Saturday, January 19, 2013

Play Date



Ev's stoked this morning. His friend Cooper is coming over for a few hours to hang out and play.

I remember this quite well from my own childhood. And I'm remembering from probably age 5 or 6. The politics of that era were, "Mom, can I go over to Chris's house?" The answer would usually come without missing a beat, "Have you picked up your toys? Is your room cleaned up? Have you brushed your teeth?" After answering in the affirmative to all of the above the answer would come, "Okay. But I want you home for lunch." Or dinner, depending on the time of departure.

I was lucky because I had quite a few friends who lived within just a few blocks. That, and owing to the fact that child abduction was not foremost on the mind of a parent every time their child left the house, I was able to walk the 2, 3 , or 4 blocks to a friend's house.

Ev will probably do a lot of the same things I was doing back then. Playing with cars and trucks and airplanes-- with the exception that Ev's assembled volume of toys exceeds what I had by an exponential factor.

But Cooper's not not just coming over to Evan's house today. No. Today is a "play date." I may need to check here. Play date may actually be a proper noun by this point in history, as in Evan coming into the bedroom excited this morning and saying, "Today's my Play Date with Cooper!"

I don't know where "play date" comes from but it brings to mind a busy parent, dressed for the office, Franklin Planner in hand, responding to a child's simple question, "Can I go over to Billy's house?" Not a pretty image in my mind. Suddenly the kid's need to play becomes another commitment to be worked into an already too busy schedule.

I'm not fighting this battle. I'll choose not to use the phrase. If Evan wants to have another kid over to play I'll just pick up the phone and call. And hope Evan's request doesn't hit a conflict in the other child's schedule for soccer, basketball, karate, dance, weekend at their dad's house……
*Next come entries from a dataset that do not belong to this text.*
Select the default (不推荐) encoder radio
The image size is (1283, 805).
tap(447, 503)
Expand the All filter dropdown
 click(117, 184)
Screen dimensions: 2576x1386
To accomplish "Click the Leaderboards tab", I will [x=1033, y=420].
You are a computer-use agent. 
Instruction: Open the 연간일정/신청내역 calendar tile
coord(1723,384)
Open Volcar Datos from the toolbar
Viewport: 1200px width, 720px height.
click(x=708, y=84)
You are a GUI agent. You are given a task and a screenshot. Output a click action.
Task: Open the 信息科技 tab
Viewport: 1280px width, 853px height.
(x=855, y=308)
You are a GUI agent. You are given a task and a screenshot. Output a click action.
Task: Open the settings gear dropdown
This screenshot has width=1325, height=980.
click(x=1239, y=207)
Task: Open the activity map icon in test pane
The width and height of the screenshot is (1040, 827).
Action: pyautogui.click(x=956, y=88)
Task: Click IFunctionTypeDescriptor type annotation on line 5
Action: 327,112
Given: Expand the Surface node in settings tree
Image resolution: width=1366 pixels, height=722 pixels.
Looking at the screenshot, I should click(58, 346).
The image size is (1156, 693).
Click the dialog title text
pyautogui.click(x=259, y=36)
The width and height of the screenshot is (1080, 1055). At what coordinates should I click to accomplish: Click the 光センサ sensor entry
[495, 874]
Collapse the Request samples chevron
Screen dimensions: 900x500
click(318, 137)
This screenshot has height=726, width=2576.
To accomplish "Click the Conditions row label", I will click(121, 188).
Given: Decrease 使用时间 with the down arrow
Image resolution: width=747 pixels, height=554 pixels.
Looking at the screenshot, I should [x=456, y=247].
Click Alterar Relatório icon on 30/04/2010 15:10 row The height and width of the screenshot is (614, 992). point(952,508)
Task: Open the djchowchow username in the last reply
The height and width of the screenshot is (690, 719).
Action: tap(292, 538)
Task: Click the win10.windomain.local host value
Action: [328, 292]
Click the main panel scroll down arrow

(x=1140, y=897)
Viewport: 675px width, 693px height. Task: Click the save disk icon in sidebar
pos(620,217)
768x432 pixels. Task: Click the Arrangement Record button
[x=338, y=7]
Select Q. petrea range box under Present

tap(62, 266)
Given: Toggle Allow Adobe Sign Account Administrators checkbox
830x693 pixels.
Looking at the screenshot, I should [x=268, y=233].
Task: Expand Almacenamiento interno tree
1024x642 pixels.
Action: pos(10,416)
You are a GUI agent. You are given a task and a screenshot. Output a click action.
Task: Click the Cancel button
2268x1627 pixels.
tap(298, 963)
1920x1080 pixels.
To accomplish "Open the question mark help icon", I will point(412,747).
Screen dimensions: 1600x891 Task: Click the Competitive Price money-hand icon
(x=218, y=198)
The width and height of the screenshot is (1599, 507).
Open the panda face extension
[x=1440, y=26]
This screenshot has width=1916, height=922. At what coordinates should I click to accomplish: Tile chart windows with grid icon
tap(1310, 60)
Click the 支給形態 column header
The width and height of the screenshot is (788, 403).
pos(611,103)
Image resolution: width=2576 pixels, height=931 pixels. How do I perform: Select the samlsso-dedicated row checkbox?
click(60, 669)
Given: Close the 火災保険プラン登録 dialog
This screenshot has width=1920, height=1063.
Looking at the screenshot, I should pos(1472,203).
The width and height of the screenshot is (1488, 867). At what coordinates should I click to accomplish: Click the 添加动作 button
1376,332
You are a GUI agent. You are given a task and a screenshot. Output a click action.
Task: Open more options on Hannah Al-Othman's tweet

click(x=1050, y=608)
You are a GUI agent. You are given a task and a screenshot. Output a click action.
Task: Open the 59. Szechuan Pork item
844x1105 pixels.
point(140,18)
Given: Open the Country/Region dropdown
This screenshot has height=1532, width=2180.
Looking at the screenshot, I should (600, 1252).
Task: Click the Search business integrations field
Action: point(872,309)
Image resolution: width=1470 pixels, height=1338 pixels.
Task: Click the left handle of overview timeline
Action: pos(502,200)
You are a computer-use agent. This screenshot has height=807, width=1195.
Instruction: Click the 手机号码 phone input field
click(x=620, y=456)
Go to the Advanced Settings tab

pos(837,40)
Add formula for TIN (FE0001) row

On second thought, maybe a play date has some merit. Perhaps I can get Ev's whole circle of friend's to share a common Google calendar.

1 comment:

  1. Great blog! Play date is definitely a new term. We'd say, "Can Susie play today?" There was no courtship involved, no preliminary dating to see if we got along. It was matter of fact. Let's play. Let's use our imaginations. As kids, we had to call ourselves, or show up at the door. Our moms never arranged our social calendar.